Two years after we arrived, Caterpillar announced they were closing up shop. Taking the last remnant of “Coal Country” with them up to Pennsylvania. Pulaski suffered from the loss, and we have dear friends who were transferred or laid off in the closing. As my brother would be quick to note, I’m no expert at economics. But it’s easy to understand why we lost our plant, that last smudge of coal production in Pulaski. We’ve simply left “Coal Country”. The supply isn’t here anymore, and the hollow promises of politicians won’t bring it back. You can see it in these maps comparing our coal deposits to Pennsylvania’s (yellow and pink shading) and Wyoming’s (orange shading). The coalfields in the lowest tip of our state are dwarfed by production from Western and Northern mines.
And even as “Coal Country” moves farther from our reach, we still hear battle cries of the “War on Coal” every election cycle. These cries of a regulatory war seem to make up a political smokescreen. If anything, we are in an “energy race”, much like the “Space Race” of my parents’ childhood. And we are falling behind in it. In two years, the largest coal plant out West, the Navajo Generating Station, will close down. They just can’t compete with cheaper natural gas and renewable energy sources California and Nevada are opting to use.
But even that news is paled in comparison to the closing of Beijing’s last coal plant this month. The city of 25 million people has become the first in China to kick the coal habit, relying solely on natural gas, solar, and wind for their power and heat. The Premier has pledged to “Make China’s Sky Blue Again” by cutting coal-based energy consumption to 58% by 2020 (compared to APCO’s recent mailer that customer electricity is nearly 80% coal-generated). If achieved, this campaign will make China the global leader in the race toward cleaner energy production.
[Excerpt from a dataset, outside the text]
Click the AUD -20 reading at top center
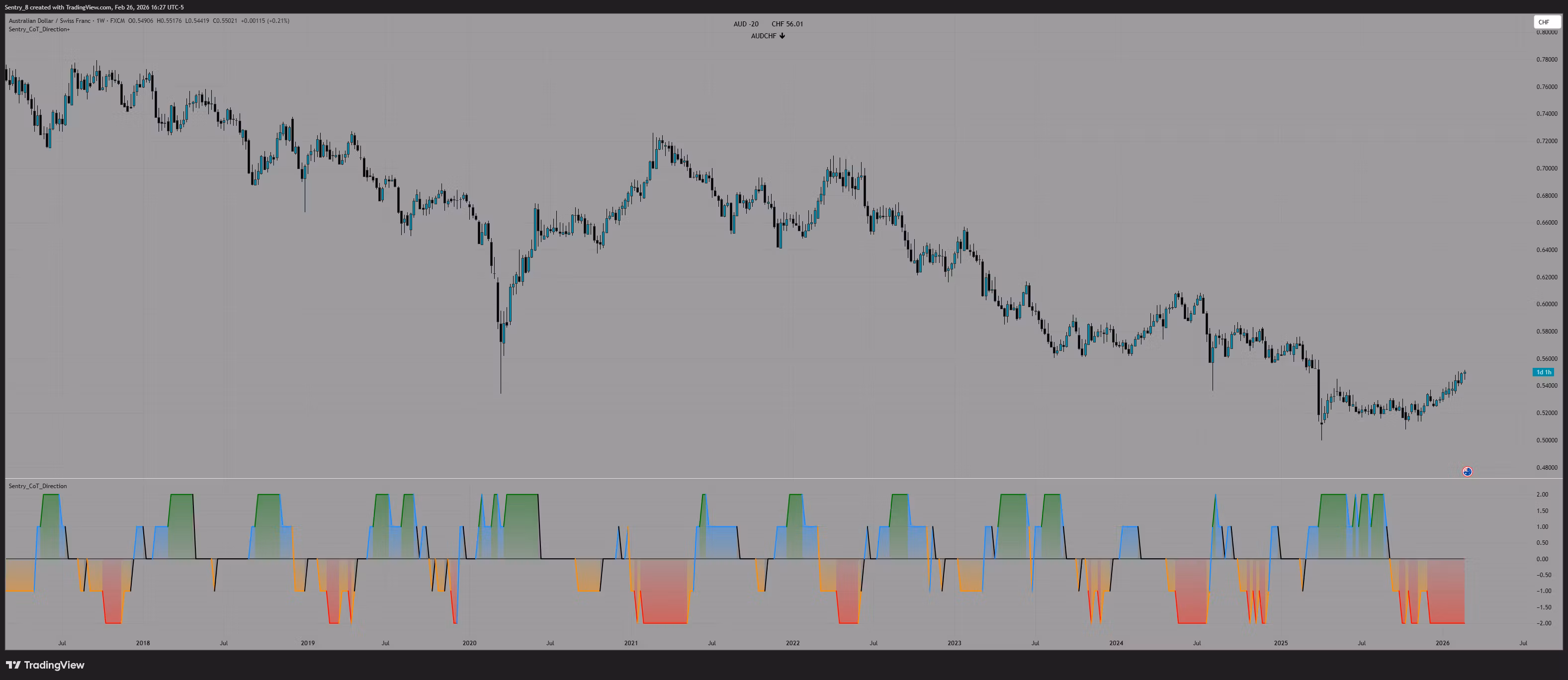The width and height of the screenshot is (1568, 680). 746,24
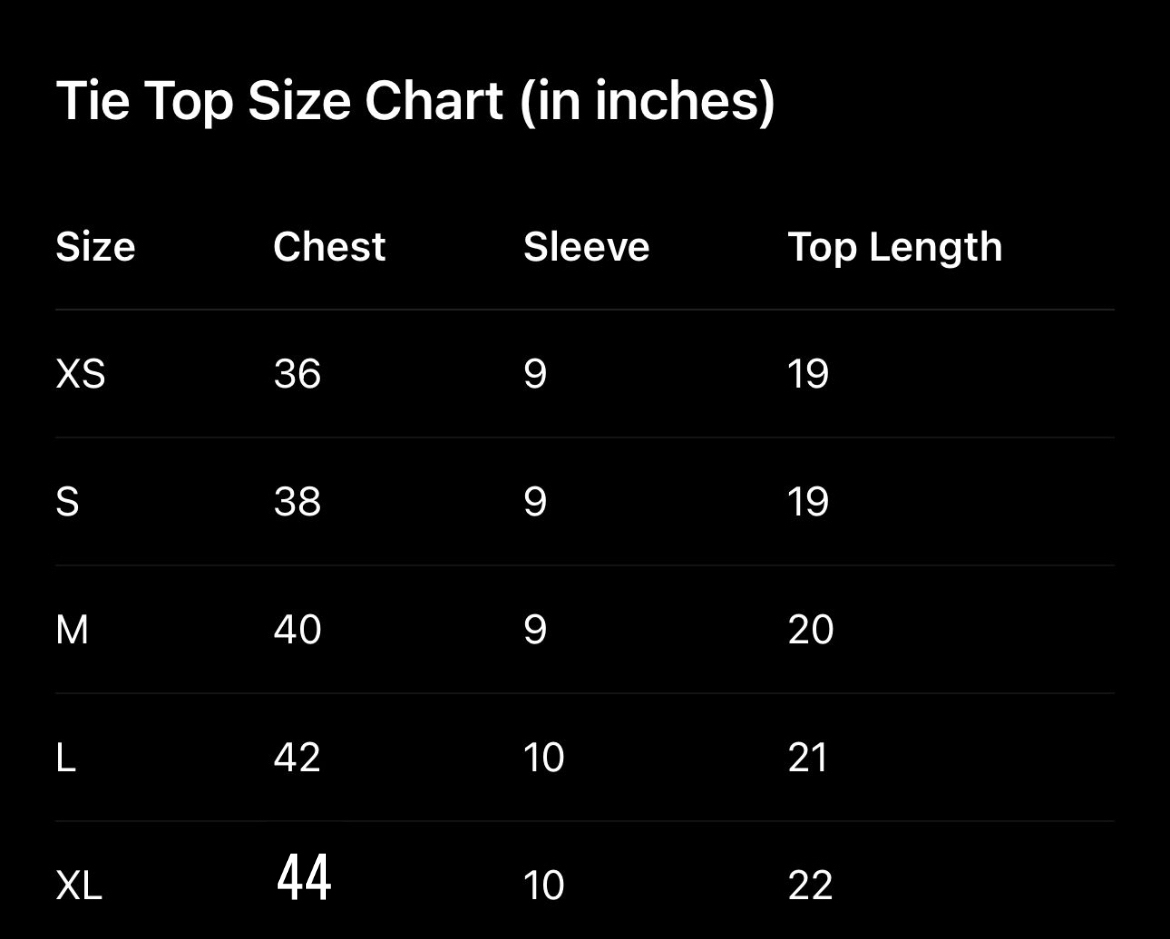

So, as the world leaves “Coal Country”, what do we Pulaskians do? While we can’t shake our past as a town that grew from the amenities coal required, we can steer our future. Instead of a town of unemployed miners, we are already a community of teachers and healthcare professionals, skilled machinists and small business owners. We still have the pluck to adapt to new manufacturing industries, whether trucks or tomatoes. Maybe, if we look to our neighbors in the New River Valley to help form a new identity, we will find even richer partnerships in research and production. Our community college already trains students for a new economy of pipe welding and photo-voltaic manufacture. And the ideas being produced at Virginia Tech could be brought to Pulaski as an incubator for applying new technologies, even to small town life. Maybe leaving “Coal Country” won’t be so hard after all.
PS – Even my vision of Mordor turned out to be an oil refinery. Guess I haven’t seen any of “Coal Country” yet.